§ **Instructions to follow**
Recast the records below as a Markdown table with the columns "Row" and "Line text," numbering each line and omitting any blank lines.

[Entries drawn from a collection]

--------------------

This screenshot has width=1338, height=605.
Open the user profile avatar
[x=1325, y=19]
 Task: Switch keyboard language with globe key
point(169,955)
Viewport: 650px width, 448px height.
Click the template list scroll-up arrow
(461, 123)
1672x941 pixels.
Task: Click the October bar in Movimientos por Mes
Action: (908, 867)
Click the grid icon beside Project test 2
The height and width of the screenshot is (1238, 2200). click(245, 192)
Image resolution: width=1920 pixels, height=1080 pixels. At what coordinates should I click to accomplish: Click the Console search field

--------------------

§ **Answer to this exercise**
| Row | Line text |
|---|---|
| 1 | This screenshot has width=1338, height=605. |
| 2 | Open the user profile avatar |
| 3 | [x=1325, y=19] |
| 4 |  Task: Switch keyboard language with globe key |
| 5 | point(169,955) |
| 6 | Viewport: 650px width, 448px height. |
| 7 | Click the template list scroll-up arrow |
| 8 | (461, 123) |
| 9 | 1672x941 pixels. |
| 10 | Task: Click the October bar in Movimientos por Mes |
| 11 | Action: (908, 867) |
| 12 | Click the grid icon beside Project test 2 |
| 13 | The height and width of the screenshot is (1238, 2200). click(245, 192) |
| 14 | Image resolution: width=1920 pixels, height=1080 pixels. At what coordinates should I click to accomplish: Click the Console search field |